Tingkat kelangsungan hidup dari masing-masing kelompok perlakuan umumnya memiliki nilai yang sama yaitu 100%, hanya kelompok ikan ukuran besar pada KJT saja yang memiliki tingkat kelangsungan hidup sebesar 82,35%. Pada sistem KJA, kantong jaring pemeliharaan ikan berada jauh dari dasar perairan yaitu 6,5 s.d 8 m, sedangkan keramba jaring tancap permukaan kantong

37

jaring berkenaan langsung dengan dasar perairan sehingga ikan dapat kontak langsung dengan substrat perairan yang menjadi tempat mengendapnya senyawa-senyawa organik dan anorganik serta limbah yang bersifat toksik. Selain itu pada dasar perairan pun banyak terdapat vektor penyakit yang dapat menjangkit tubuh ikan kerapu macan yang dipelihara.

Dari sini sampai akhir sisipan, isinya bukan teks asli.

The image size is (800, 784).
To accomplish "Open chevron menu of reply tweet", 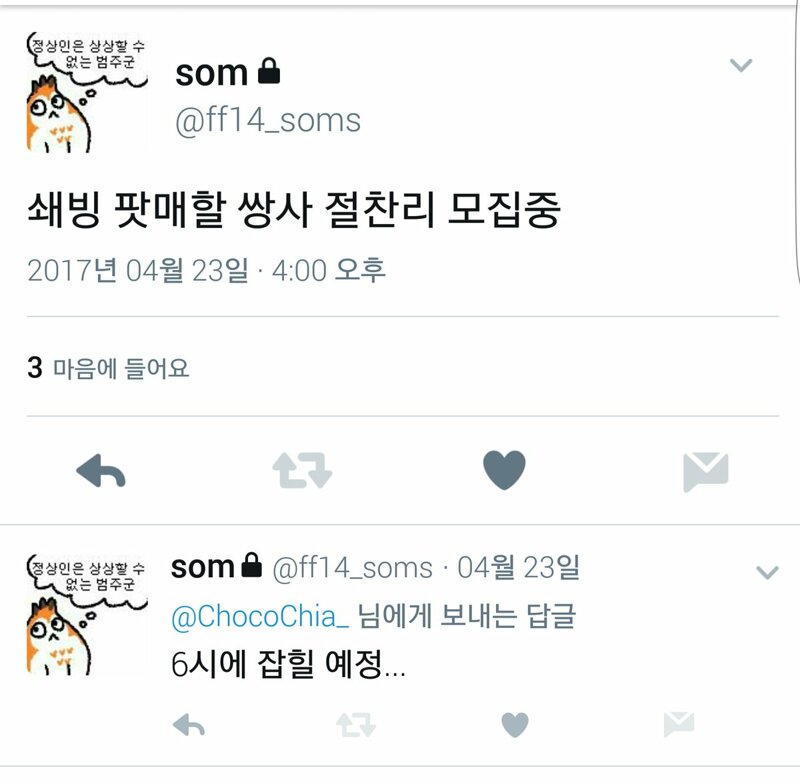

Hal tersebut dapat terlihat pada kasus penyakit yang terjadi selama penelitian, pada ikan kerapu macan yang dipelihara dalam KJT didapatkan 2 kasus penyakit disetiap wadah, sedangkan pada ikan uji yang dipelihara pada KJA hanya terdapat 1 kasus penyakit yaitu pada kelompok ikan ukuran kecil.

Dilihat dari sampel ikan yang mengalami kematian pada ikan ukuran besar dalam KJT, ikan mati dengan kondisi kurus yang diduga karena terjangkit oleh penyakit dalam pencernaan seperti cacing. Menurut Sindermann (1990), pada ikan dewasa cacing menyerang pada saluran pencernaan, sedangkan pada larva ikan cacing menyerang pada daging dan isi perut. Cacing dapat masuk ke dalam tubuh inang dikarenakan adanya kesalahan dalam mekanik, hilangnya substansi yang dibutuhkan oleh tubuh dalam metabolisme, adanya fasilitas bagi mikroorganisme patogen untuk masuk ke dalam tubuh inangnya serta lingkungan yang buruk menyebabkan ikan mudah terjangkit. Pada ikan yang terserang cacing pada pencernaannya akan terlihat kurus dan terlihat lemas.

Kematian hanya terjadi pada ikan yang berukuran besar di KJT diduga karena pada saat terjadi up wealing atau gelombang tinggi, substrat dasar yang banyak mengandung senyawa-senyawa toksik terangkat dan terlarut dalam perairan, kemudian ikan besar lebih banyak menyerap air untuk metabolisme tubuh sedangkan perairan pada saat itu sedang mengalami penurunan mutu, akhirnya ikan besar akan banyak menyerap toksik dari perairan dan menyebabkan kematian terutama pada ikan yang sebelumnya telah terserang oleh penyakit.